Returned is an ordered list of tuples:

[ [time_0, concurrency_0],
  [time_1, concurrency_1],
  ...
  [time_n, concurrency_n] ]

where time_n is represented as float, and concurrency_n as int.

Example:

session.filter(etype='task').concurrency(state=[rp.AGENT_EXECUTING,
    rp.AGENT_STAGING_OUTPUT_PENDING])

consistency(mode=None)[source]¶

Performs a number of data consistency checks, and returns a set of UIDs for entities which have been found to be inconsistent. The method accepts a single parameter mode which can be a list of strings defining what consistency checks are to be performed. Valid strings are:

state_model: check if all entity states are in adherence to the respective entity state model
event_model: check if all entity events are in adherence to the respective entity event model
timestamps: check if events and states are recorded with correct ordering in time.

If not specified, the method will execute all three checks.

After this method has been run, each checked entity will have more detailed consistency information available via:

entity.consistency['state_model'] (bool)
entity.consistency['event_model'] (bool)
entity.consistency['timestamps' ] (bool)
entity.consistency['log' ]        (list of strings)

The boolean values each indicate consistency of the respective test, the log will contain human readable information about specific consistency violations.

duration(state=None, event=None, time=None, ranges=None)[source]¶

This method accepts the same set of parameters as the ranges() method, and will use the ranges() method to obtain a set of ranges.
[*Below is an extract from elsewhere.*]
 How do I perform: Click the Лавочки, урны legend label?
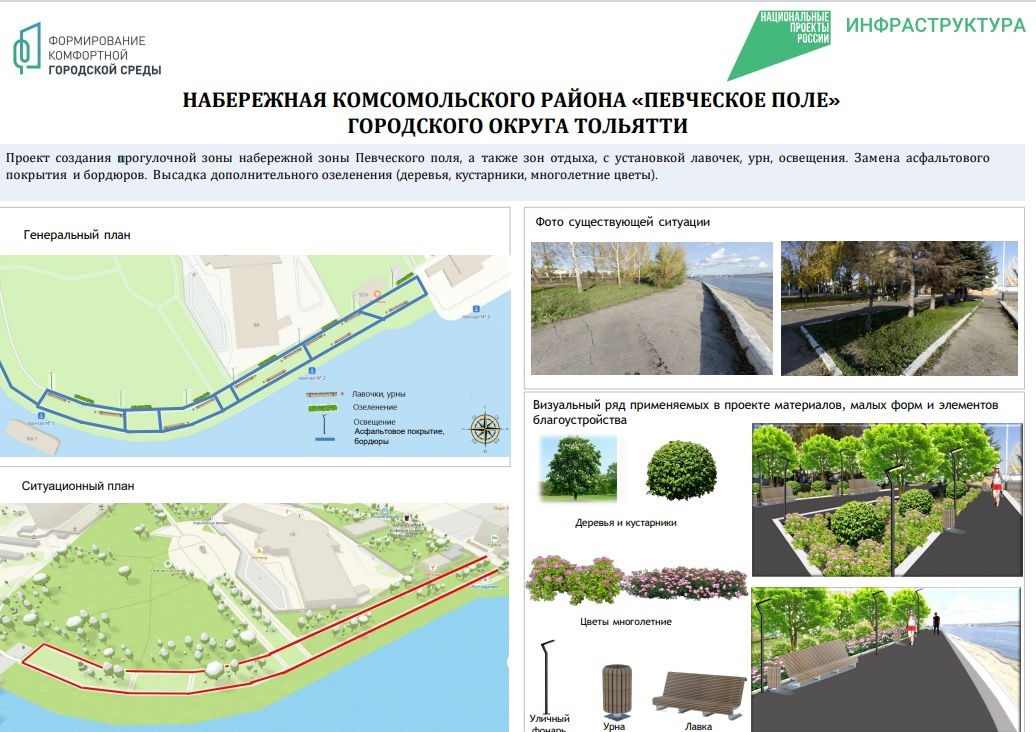click(375, 395)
It will return the sum of the durations for all resulting & collapsed ranges.

Example:

session.duration(state=[rp.NEW, rp.FINAL]))
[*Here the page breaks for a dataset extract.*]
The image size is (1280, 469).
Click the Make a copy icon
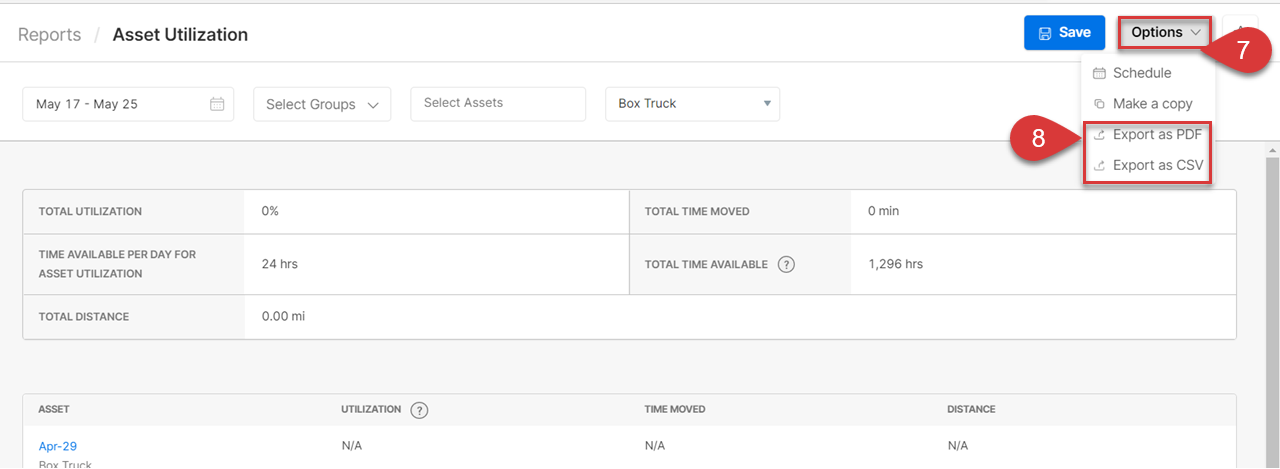click(1099, 104)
where rp.FINAL is a list of final task states.

ranges(state=None, event=None, time=None, collapse=True)[source]¶

Gets a set of initial and final conditions, and computes time ranges in accordance to those conditions from all session entities. The resulting set of ranges is then collapsed to the minimal equivalent set of ranges covering the same set of times.
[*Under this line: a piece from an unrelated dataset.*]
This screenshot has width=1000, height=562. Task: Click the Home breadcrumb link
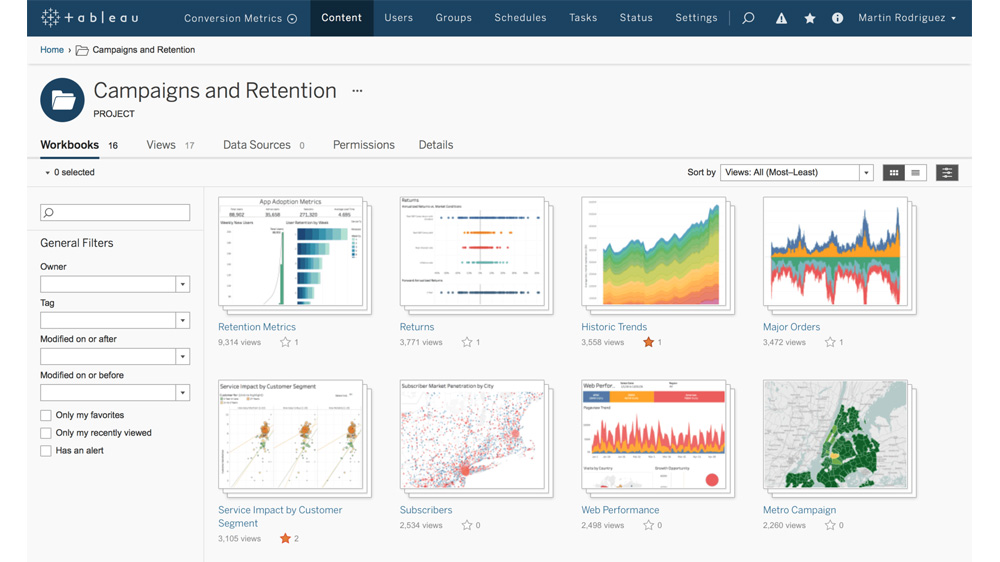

Please refer to the Entity.ranges documentation on detail on the constrain parameters.

Setting ‘collapse’ to ‘True’ (default) will prompt the method to collapse the resulting set of ranges.

rate(state=None, event=None, time=None, sampling=None, first=False)[source]¶

This method accepts the same parameters as the timestamps() method: it will count all matching events and state transitions as given, and will return a time series of the rate of how many of those events and/or transitions occurred per second.

The additional parameter sampling determines the exact points in time for which the rate is computed, and thus determines the sampling rate for the returned time series. If not specified, the time series will contain all points at which and event occurred, and the rate value will only be determined by the time passed between two consecutive events. If specified, it is interpreted as second (float) interval at which, after the starting point (begin of first event matching the filters) the rate is computed.

Returned is an ordered list of tuples:

[ [time_0, rate_0] ,
  [time_1, rate_1] ,
  ...
  [time_n, rate_n] ]

where time_n is represented as float, and rate_n as int.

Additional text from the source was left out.